## Goal of the exercise
From the entries below, copy exactly the lines from the one that contains "Screen dimensions: 2136x1036" through the one that contains "has height=691, width=990.", both included, and only those.

---------- Dataset content ----------

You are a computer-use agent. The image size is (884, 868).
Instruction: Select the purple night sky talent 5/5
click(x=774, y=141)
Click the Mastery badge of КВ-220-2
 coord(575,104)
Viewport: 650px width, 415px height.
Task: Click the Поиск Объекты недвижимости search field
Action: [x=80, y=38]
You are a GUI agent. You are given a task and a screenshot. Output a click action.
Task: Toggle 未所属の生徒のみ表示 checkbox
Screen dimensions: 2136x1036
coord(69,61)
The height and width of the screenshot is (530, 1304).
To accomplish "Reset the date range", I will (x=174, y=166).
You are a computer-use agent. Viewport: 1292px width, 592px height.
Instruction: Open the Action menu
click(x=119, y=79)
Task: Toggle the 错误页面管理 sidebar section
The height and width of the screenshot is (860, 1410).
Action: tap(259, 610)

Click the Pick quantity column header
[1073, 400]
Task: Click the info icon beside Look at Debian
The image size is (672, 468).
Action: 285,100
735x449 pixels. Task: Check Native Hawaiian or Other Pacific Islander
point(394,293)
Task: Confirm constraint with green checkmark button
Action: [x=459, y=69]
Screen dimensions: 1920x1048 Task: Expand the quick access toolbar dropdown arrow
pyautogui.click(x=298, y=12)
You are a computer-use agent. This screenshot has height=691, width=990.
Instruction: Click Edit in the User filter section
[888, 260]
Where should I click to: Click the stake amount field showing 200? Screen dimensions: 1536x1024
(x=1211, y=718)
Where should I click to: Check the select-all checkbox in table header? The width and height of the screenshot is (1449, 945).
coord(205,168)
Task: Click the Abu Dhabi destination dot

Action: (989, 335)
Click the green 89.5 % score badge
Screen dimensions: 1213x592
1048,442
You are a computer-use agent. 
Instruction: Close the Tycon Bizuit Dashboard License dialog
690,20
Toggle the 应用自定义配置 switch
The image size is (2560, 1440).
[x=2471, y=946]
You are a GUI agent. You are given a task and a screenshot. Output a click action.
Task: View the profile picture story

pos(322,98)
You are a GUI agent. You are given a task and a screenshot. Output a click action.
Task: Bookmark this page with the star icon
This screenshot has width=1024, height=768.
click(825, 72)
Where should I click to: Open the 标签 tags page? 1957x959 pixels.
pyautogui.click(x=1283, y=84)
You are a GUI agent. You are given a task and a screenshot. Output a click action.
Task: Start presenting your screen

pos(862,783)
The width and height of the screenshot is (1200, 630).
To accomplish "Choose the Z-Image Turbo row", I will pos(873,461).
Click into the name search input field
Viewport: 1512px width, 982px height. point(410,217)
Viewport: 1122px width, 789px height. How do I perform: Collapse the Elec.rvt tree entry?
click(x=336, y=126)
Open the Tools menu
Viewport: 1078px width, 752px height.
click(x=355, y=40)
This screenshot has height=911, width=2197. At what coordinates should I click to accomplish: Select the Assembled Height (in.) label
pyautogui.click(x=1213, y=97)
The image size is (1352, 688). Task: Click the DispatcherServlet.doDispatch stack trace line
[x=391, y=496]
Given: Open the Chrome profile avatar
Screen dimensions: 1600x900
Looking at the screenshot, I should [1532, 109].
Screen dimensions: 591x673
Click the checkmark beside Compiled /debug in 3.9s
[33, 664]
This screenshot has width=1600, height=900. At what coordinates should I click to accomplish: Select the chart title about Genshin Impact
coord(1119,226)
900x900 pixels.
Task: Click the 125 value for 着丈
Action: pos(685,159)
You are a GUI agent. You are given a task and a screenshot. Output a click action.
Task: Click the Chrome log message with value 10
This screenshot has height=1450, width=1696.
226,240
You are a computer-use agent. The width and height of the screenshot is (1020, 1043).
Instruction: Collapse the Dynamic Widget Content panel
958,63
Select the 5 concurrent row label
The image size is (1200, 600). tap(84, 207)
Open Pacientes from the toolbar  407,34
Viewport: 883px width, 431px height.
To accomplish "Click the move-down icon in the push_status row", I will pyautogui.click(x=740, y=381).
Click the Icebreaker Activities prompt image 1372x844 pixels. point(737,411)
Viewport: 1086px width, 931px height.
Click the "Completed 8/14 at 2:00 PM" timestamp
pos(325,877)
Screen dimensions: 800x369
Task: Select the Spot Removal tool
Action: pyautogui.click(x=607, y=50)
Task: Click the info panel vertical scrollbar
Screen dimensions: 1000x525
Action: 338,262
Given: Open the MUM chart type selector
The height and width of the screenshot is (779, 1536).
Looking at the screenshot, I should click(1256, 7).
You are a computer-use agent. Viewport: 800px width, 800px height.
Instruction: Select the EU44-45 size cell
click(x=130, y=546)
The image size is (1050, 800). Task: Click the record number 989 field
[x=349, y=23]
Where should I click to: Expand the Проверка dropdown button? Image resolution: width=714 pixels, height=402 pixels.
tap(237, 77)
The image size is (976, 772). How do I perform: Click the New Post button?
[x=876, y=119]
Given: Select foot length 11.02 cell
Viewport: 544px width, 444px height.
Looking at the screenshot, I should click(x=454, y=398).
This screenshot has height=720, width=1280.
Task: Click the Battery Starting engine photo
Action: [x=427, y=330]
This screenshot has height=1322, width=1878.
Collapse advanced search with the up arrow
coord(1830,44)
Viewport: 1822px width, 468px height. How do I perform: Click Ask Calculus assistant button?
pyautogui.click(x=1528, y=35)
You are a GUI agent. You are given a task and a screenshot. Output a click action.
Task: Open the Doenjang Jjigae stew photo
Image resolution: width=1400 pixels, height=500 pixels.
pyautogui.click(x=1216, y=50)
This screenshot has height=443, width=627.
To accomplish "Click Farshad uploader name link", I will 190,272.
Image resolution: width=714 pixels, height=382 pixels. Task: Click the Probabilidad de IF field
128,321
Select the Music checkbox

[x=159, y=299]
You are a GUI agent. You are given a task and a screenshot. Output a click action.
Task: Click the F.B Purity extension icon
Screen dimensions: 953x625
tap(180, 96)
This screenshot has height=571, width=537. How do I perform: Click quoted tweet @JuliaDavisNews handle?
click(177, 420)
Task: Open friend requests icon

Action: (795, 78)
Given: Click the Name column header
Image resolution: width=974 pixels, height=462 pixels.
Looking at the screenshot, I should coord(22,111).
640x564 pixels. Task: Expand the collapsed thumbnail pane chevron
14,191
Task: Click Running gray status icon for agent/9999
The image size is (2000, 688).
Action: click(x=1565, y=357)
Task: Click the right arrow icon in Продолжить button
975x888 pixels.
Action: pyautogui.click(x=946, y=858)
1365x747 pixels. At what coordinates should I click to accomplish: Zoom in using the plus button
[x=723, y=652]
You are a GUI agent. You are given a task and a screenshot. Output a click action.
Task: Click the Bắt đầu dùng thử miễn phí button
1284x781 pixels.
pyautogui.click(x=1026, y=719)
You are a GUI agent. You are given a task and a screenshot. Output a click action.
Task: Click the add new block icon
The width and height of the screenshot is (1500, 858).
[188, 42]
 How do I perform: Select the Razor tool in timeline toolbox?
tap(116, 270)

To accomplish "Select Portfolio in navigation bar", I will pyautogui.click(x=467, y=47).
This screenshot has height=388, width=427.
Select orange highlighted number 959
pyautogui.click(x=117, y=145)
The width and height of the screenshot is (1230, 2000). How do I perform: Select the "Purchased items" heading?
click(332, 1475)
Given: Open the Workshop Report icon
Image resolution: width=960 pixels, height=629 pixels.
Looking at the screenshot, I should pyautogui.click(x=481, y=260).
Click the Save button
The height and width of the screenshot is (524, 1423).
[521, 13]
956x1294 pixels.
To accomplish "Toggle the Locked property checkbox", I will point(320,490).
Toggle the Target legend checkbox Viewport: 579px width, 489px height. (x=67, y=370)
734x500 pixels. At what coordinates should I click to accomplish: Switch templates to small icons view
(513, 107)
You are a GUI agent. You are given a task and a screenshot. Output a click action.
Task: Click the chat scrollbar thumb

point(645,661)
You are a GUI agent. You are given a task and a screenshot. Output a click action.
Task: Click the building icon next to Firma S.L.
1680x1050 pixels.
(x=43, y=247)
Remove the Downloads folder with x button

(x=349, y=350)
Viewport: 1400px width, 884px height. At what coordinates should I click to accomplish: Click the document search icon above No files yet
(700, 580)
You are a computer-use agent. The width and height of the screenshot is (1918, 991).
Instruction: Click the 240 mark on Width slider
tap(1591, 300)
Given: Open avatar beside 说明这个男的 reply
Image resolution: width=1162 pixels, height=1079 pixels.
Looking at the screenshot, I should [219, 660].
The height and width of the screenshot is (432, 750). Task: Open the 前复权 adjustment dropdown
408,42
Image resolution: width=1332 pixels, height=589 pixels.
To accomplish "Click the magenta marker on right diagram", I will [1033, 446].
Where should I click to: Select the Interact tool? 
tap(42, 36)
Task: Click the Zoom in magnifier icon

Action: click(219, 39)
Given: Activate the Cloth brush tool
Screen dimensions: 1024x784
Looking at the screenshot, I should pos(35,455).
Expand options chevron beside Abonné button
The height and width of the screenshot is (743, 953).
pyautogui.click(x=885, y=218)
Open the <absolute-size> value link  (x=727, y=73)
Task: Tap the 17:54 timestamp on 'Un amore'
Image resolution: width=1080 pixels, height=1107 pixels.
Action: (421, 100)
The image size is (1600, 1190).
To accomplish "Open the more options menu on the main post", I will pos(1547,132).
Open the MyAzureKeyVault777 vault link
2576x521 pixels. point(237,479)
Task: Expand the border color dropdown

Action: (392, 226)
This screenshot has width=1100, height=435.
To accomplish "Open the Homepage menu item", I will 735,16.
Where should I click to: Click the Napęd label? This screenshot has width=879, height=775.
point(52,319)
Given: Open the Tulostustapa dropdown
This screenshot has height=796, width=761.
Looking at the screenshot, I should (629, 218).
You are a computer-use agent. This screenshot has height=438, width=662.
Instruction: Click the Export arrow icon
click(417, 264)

----------

## Solution to this task
Screen dimensions: 2136x1036
coord(69,61)
The height and width of the screenshot is (530, 1304).
To accomplish "Reset the date range", I will (x=174, y=166).
You are a computer-use agent. Viewport: 1292px width, 592px height.
Instruction: Open the Action menu
click(x=119, y=79)
Task: Toggle the 错误页面管理 sidebar section
The height and width of the screenshot is (860, 1410).
Action: tap(259, 610)

Click the Pick quantity column header
[1073, 400]
Task: Click the info icon beside Look at Debian
The image size is (672, 468).
Action: 285,100
735x449 pixels. Task: Check Native Hawaiian or Other Pacific Islander
point(394,293)
Task: Confirm constraint with green checkmark button
Action: [x=459, y=69]
Screen dimensions: 1920x1048 Task: Expand the quick access toolbar dropdown arrow
pyautogui.click(x=298, y=12)
You are a computer-use agent. This screenshot has height=691, width=990.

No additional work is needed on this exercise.